***** Records for the exercise
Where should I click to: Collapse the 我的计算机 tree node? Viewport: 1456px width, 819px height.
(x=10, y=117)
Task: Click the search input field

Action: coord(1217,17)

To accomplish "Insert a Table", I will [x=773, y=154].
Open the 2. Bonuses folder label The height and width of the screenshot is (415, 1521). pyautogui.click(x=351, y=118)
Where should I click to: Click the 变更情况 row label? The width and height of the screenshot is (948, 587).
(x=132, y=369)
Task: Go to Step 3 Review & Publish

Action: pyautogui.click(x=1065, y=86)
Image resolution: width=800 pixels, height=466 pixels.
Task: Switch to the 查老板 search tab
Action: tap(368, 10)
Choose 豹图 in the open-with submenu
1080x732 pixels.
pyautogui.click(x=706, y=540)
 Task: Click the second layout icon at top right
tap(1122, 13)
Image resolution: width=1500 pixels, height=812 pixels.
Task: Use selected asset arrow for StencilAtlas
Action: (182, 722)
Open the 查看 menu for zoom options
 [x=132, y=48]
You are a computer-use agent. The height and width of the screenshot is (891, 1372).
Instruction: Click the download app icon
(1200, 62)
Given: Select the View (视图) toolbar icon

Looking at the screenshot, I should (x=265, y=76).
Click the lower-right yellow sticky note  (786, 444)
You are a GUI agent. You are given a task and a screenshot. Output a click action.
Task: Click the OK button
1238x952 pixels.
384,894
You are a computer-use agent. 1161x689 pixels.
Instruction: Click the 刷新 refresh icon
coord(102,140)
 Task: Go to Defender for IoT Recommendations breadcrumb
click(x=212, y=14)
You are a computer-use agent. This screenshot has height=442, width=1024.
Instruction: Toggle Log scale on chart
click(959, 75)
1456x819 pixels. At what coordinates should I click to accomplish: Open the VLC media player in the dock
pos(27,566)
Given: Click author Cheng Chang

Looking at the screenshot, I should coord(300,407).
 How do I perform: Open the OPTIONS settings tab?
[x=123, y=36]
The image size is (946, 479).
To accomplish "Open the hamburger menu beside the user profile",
**********
● Stated problem
Write out every one of the lines above exactly as they appear, keeping their order.

● Expected answer
Where should I click to: Collapse the 我的计算机 tree node? Viewport: 1456px width, 819px height.
(x=10, y=117)
Task: Click the search input field

Action: coord(1217,17)

To accomplish "Insert a Table", I will [x=773, y=154].
Open the 2. Bonuses folder label The height and width of the screenshot is (415, 1521). pyautogui.click(x=351, y=118)
Where should I click to: Click the 变更情况 row label? The width and height of the screenshot is (948, 587).
(x=132, y=369)
Task: Go to Step 3 Review & Publish

Action: pyautogui.click(x=1065, y=86)
Image resolution: width=800 pixels, height=466 pixels.
Task: Switch to the 查老板 search tab
Action: tap(368, 10)
Choose 豹图 in the open-with submenu
1080x732 pixels.
pyautogui.click(x=706, y=540)
 Task: Click the second layout icon at top right
tap(1122, 13)
Image resolution: width=1500 pixels, height=812 pixels.
Task: Use selected asset arrow for StencilAtlas
Action: (182, 722)
Open the 查看 menu for zoom options
 [x=132, y=48]
You are a computer-use agent. The height and width of the screenshot is (891, 1372).
Instruction: Click the download app icon
(1200, 62)
Given: Select the View (视图) toolbar icon

Looking at the screenshot, I should (x=265, y=76).
Click the lower-right yellow sticky note  (786, 444)
You are a GUI agent. You are given a task and a screenshot. Output a click action.
Task: Click the OK button
1238x952 pixels.
384,894
You are a computer-use agent. 1161x689 pixels.
Instruction: Click the 刷新 refresh icon
coord(102,140)
 Task: Go to Defender for IoT Recommendations breadcrumb
click(x=212, y=14)
You are a computer-use agent. This screenshot has height=442, width=1024.
Instruction: Toggle Log scale on chart
click(959, 75)
1456x819 pixels. At what coordinates should I click to accomplish: Open the VLC media player in the dock
pos(27,566)
Given: Click author Cheng Chang

Looking at the screenshot, I should coord(300,407).
 How do I perform: Open the OPTIONS settings tab?
[x=123, y=36]
The image size is (946, 479).
To accomplish "Open the hamburger menu beside the user profile",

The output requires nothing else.